Problèmes à résoudre:
a - D'après le texte sur la fracture numérique, quel âge a Michel ?
b - Reproduisez, s'il vous plaît, le passage du texte sur la fracture numérique qui commence par « Des initiatives pour » et se poursuit jusqu'à « comme à Bourg-en-Bresse. ».
c - Prolongez le texte sur la fracture numérique à la suite de sa dernière phrase.

Texte du document:

_ _ _ _ _

Des initiatives pour réduire la fracture numérique
Le gouvernement français est engagé dans une course effrénée au « tout numérique ». Son objectif : dématérialiser toutes les démarches administratives d’ici 2022. Or plus d’un Français sur quatre n’y est pas préparé. Pour réduire cette fracture numérique, le Secours Catholique aide les ménages à s’équiper et organise des ateliers d’initiation, comme à Bourg-en-Bresse.
« J’ai toujours compté plus vite que les calculatrices. Et j’ai longtemps pensé que je pourrais me passer d’informatique. Je ne m'attendais pas à ce qu'elle arrive si vite, cette numérisation de la société. » Michel, 73 ans, ancien professeur d’histoire, explique ainsi la raison de sa présence à l’atelier numérique du Secours Catholique de Bourg-en-Bresse, dans l’Ain. Cet atelier qui a lieu tous les vendredis après-midi pendant un mois et demi.

_ _ _ _ _

Données fournies:
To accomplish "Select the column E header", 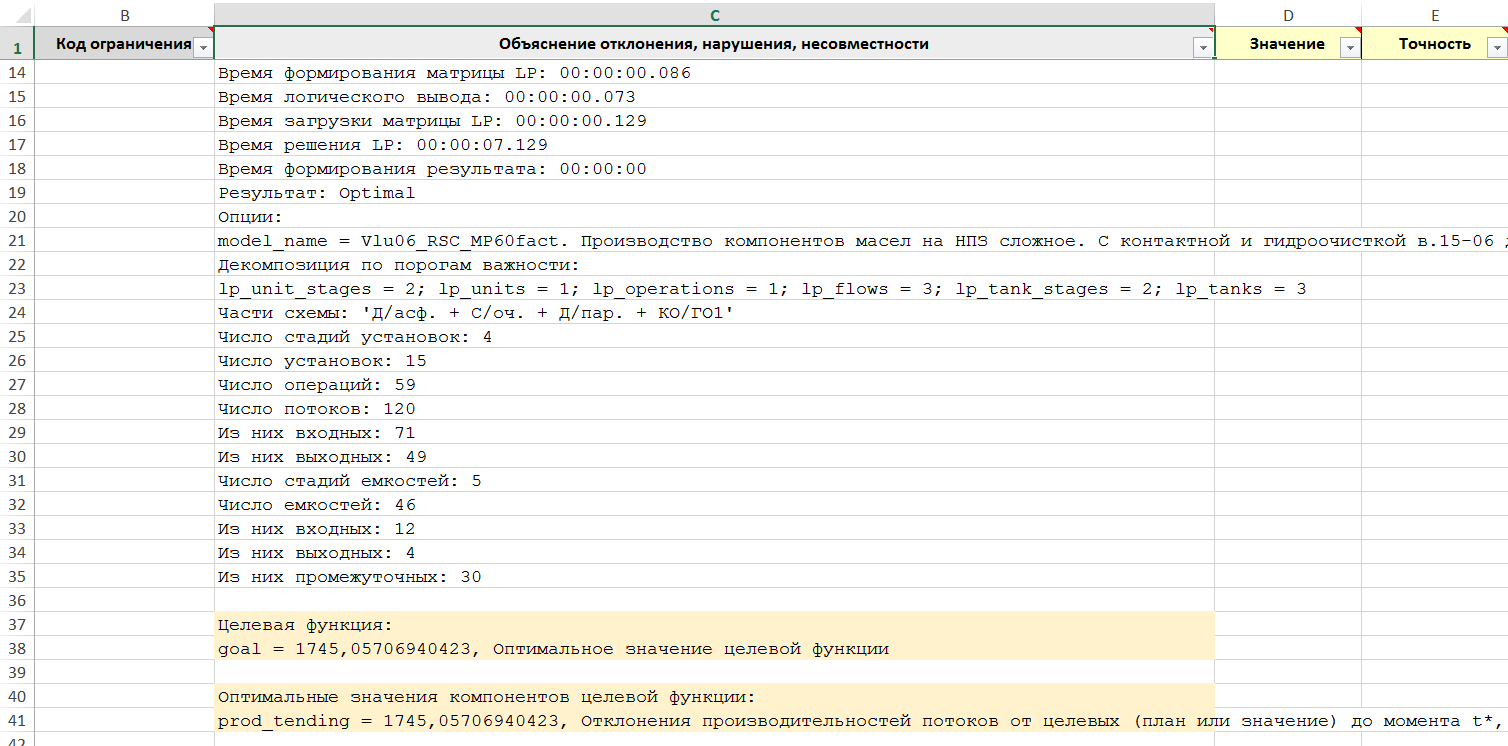I will 1434,15.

_ _ _ _ _

Réponses aux consignes:
a - Michel a 73 ans.

b -
Des initiatives pour réduire la fracture numérique
Le gouvernement français est engagé dans une course effrénée au « tout numérique ». Son objectif : dématérialiser toutes les démarches administratives d’ici 2022. Or plus d’un Français sur quatre n’y est pas préparé. Pour réduire cette fracture numérique, le Secours Catholique aide les ménages à s’équiper et organise des ateliers d’initiation, comme à Bourg-en-Bresse.

c -
« J’accompagne bénévolement des migrants dans leur apprentissage du français et dans leur recherche d’emploi. Mais aujourd’hui, eux comme moi, nous ne pouvons plus rien faire sans passer par Internet. C’est incontournable. »
Dans la petite salle de réunion qui donne sur une cour intérieure fleurie, il y a aujourd’hui cinq participants, tous retraités. Chacun est assis devant un ordinateur portable et assisté par un jeune bénévole. La plupart ont moins de 30 ans.
S’initier
En bout de salle, Christine et Matthieu animent la séance. Pour son enseignement, Christine Bouvier, 59 ans, médiatrice numérique, utilise la plate-forme numérique d’Emmaüs Connect, « Les bons clics ». « Elle propose des exercices ludiques et toute une gamme de tutoriels simples pour des débutants. Cet enseignement me motive, ajoute-t-elle, par ce qu’il apporte aux participants. Je les vois repartir souriants, ravis d’avoir appris. »
L’accent est mis sur le vocabulaire. Le numérique est une langue étrangère faite de gestes et de mots dont il faut percer les mystères. « Il faut expliquer ce que sont une icône, un bureau, une tâche, un dossier, un navigateur, un moteur de recherche, une application, une URL », précise Jonathan, 26 ans, l’accompagnateur de Michel. « Autant de termes que ne maîtrisent pas les participants. Beaucoup ont du mal à se repérer sur l’écran. Et puis tout le monde ne sait pas comment allumer un ordinateur… »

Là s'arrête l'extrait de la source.